→ Short exercise
Reproduce the entries below word for word, leaving out the pictures.

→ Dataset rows
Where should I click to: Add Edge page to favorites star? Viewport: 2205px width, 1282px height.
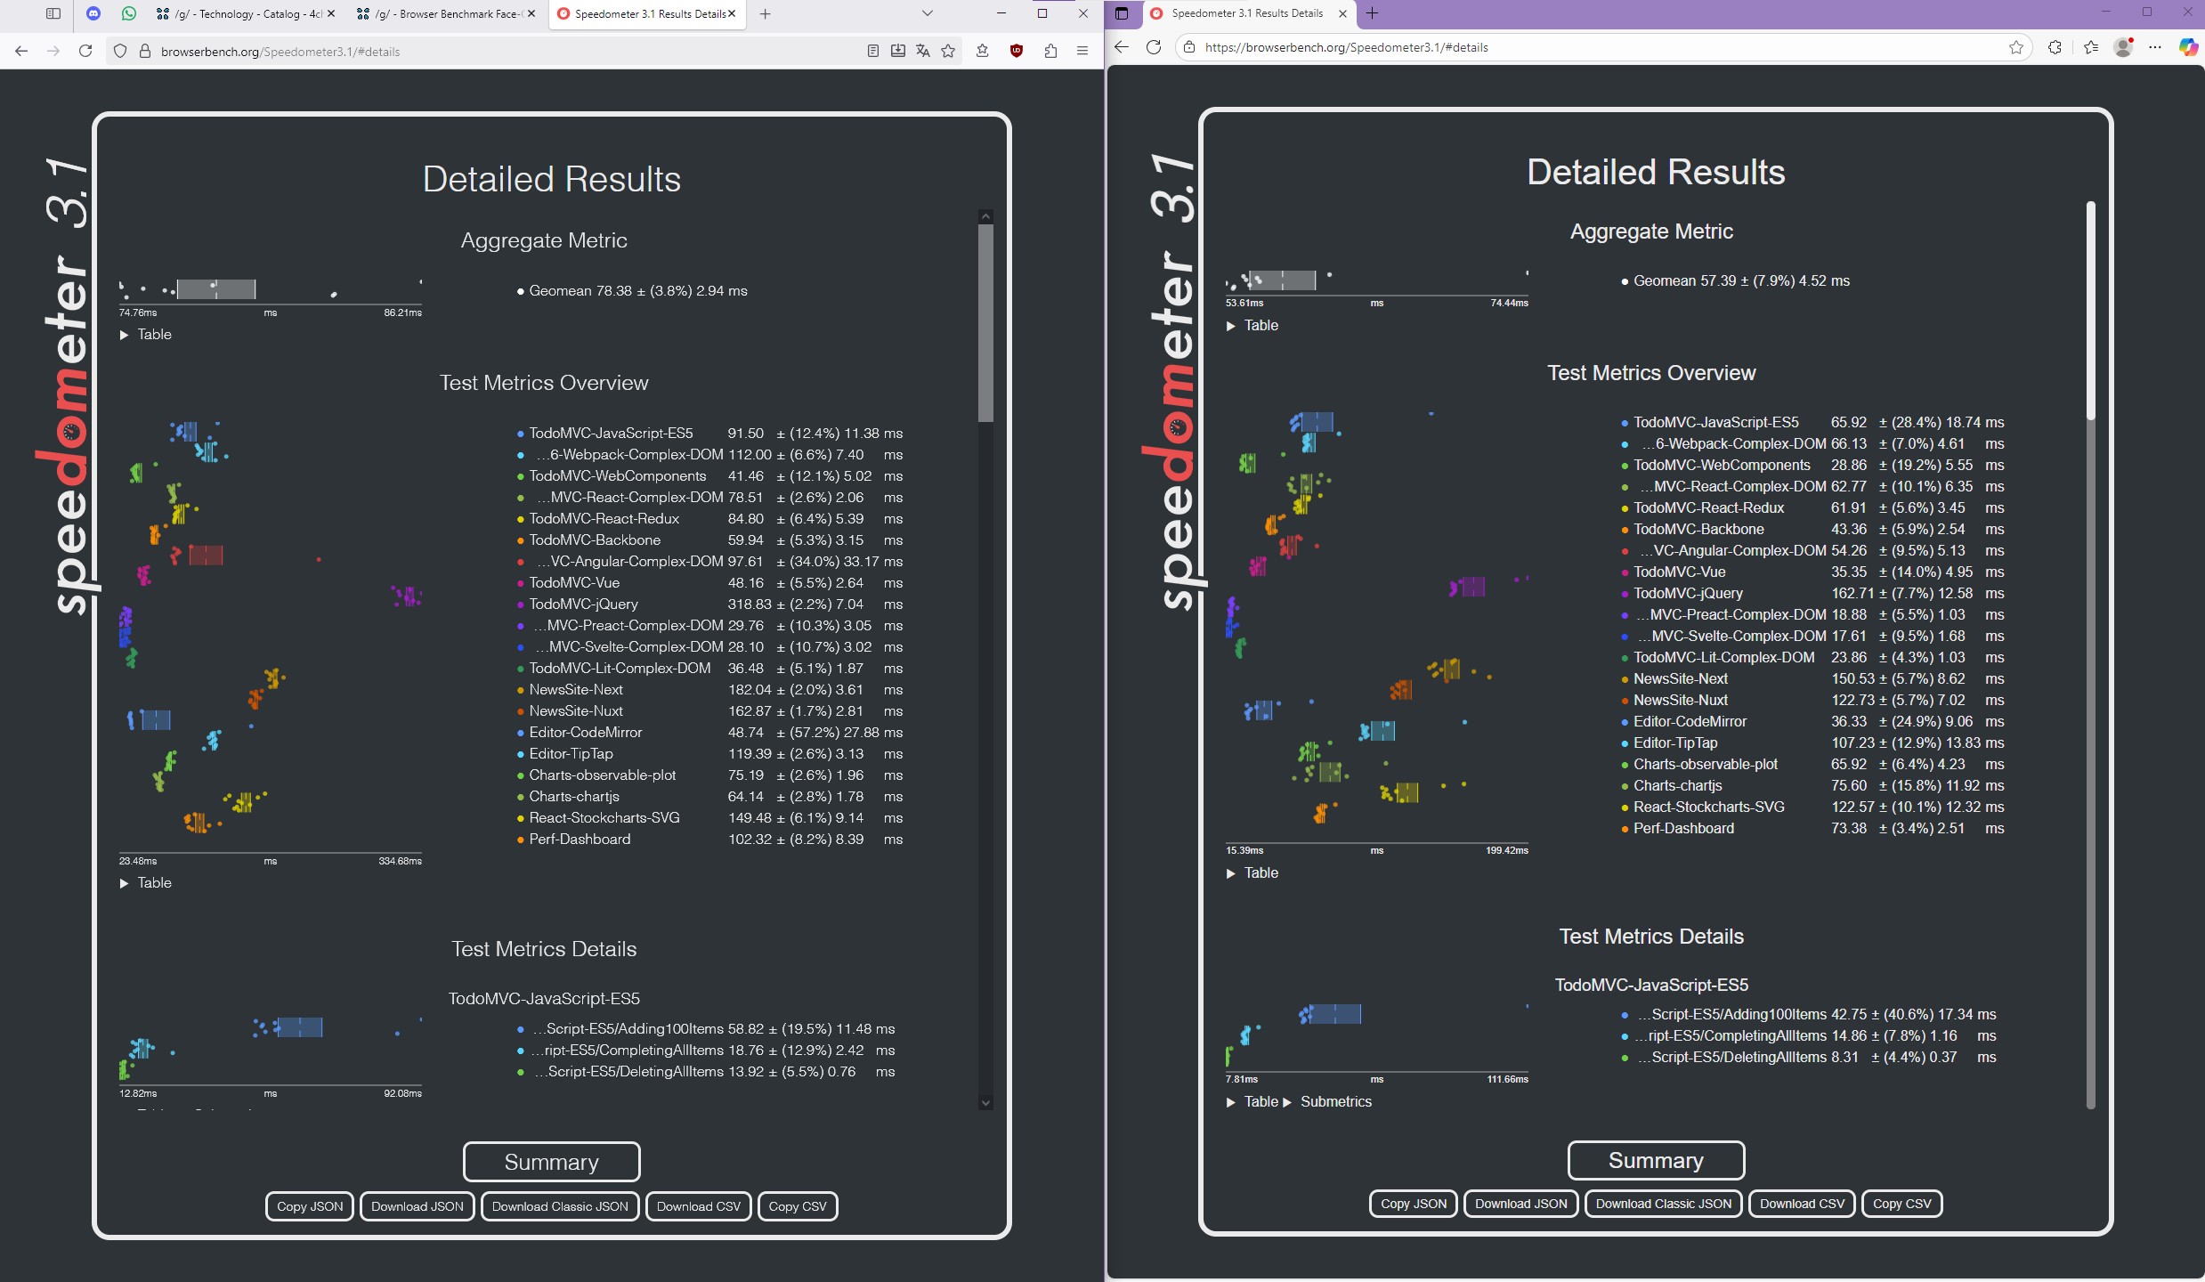[2016, 47]
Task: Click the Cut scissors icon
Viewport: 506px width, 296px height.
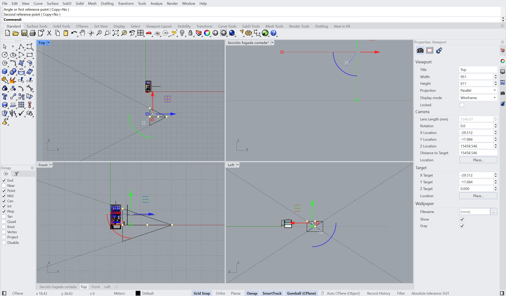Action: pos(49,33)
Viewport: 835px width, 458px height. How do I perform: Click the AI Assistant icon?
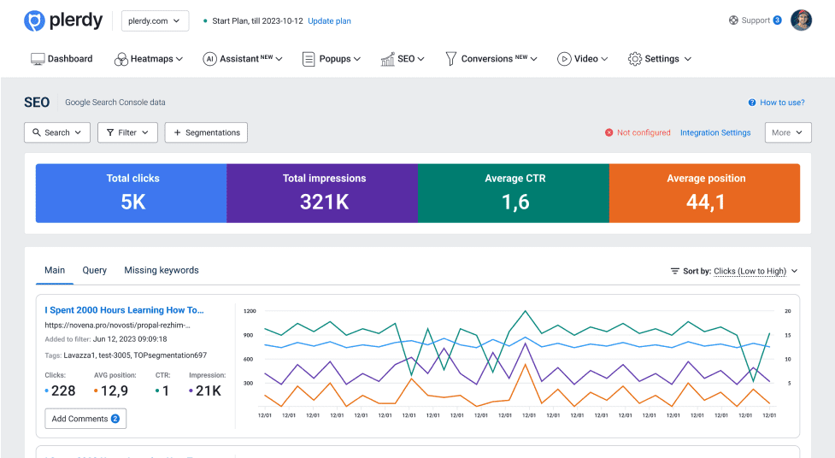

→ Output for this exercise
Where should I click to: Add Edge page to favorites star? Viewport: 2205px width, 1282px height.
[2016, 47]
Task: Click the Cut scissors icon
Viewport: 506px width, 296px height.
Action: pos(49,33)
Viewport: 835px width, 458px height. How do I perform: Click the AI Assistant icon?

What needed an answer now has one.